A ritual is structured behavior in support of a magical or symbolic result. ‘Magical’ being a placeholder for all those things we don’t quite understand… like the Pacific Islander cargo cult. My ritual actually begins much earlier than reporting to the job. First, I must shower. This is less about cleaning than it is about cleansing – starting the day like a fresh page in an old book. Consecrated.

Then, as head (and only) dishwasher, I assemble the mise en place at my work station: wet and dry towels (from Morgan Linen – remember them from college?), gloves, washing tub, spray station, stainless steel scrubby, long brush, and putty knife; prep the dishwasher and lay out the drying station. Our dishwasher has sliding doors and trays that carry objects through infeed and outfeed. The pots, pans, containers, spatulas, stirring spoons, tableware, and dishes all go through the washer for the extra cleaning and sanitizing cycles, but first anything that experiences direct flame is separated: cleaning the carbon on the bottoms is a parallel process and uses different cleaning aides. When this is complete they join their comrades through the main process. 
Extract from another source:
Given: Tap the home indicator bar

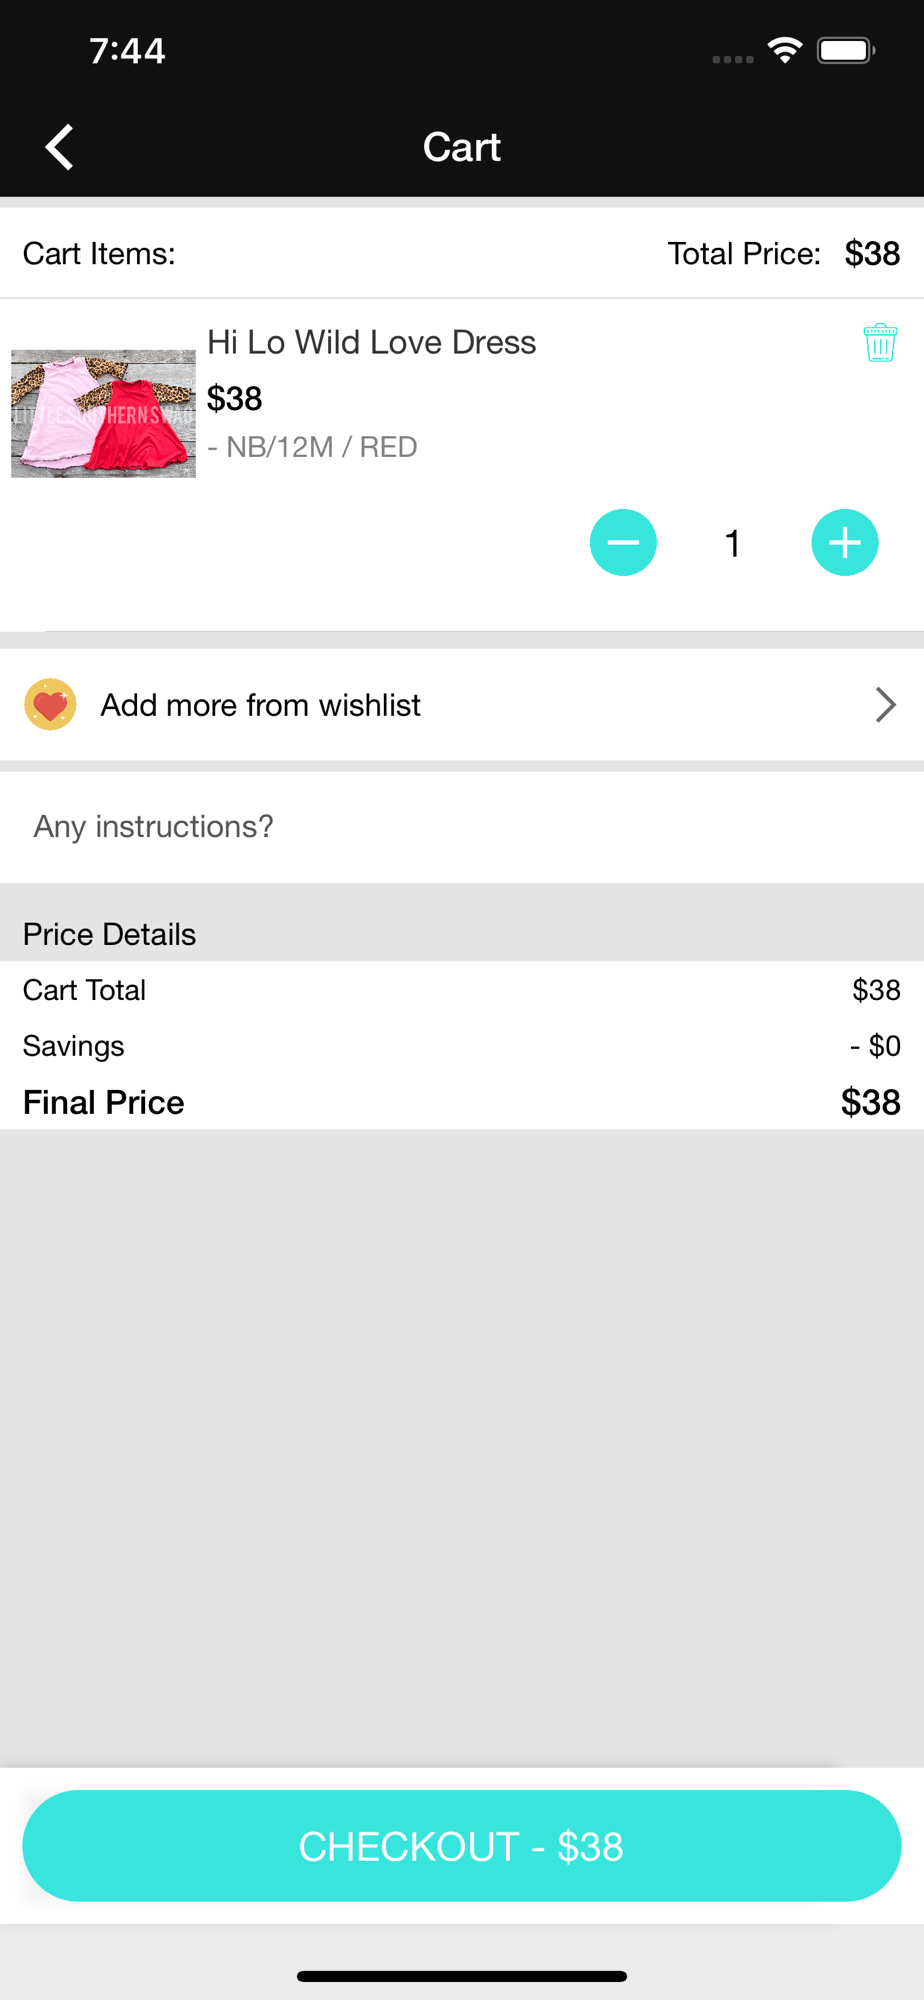Looking at the screenshot, I should 462,1976.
So, the main process involves soaking the pots, pressure spraying, brushing, and then scrubbing. All the detritus goes into the 1000 gallon grease trap. The restaurant ware is sanitized in the dishwasher, air-dried and returned to its station. Routine or ritual? It is necessary – and it is done mindfully. I fantasize that I am the director of a halfway house for skillet rehabilitation. I am a social worker for the stockpot family. My goal is to return each cooking implement in better condition than I received it. Some of these old boys have dents or loose handles – or are a little crowned due to direct heating over an open flame for years. I clean them up so that thirty or so skillets and a dozen assorted stockpots greet the next meal with a fresh face and new sauce. That’s what it’s all about! I say it is Ritual – with magical results!

Now to prepare for the next day’s ritual: water pump repair and preventive maintenance.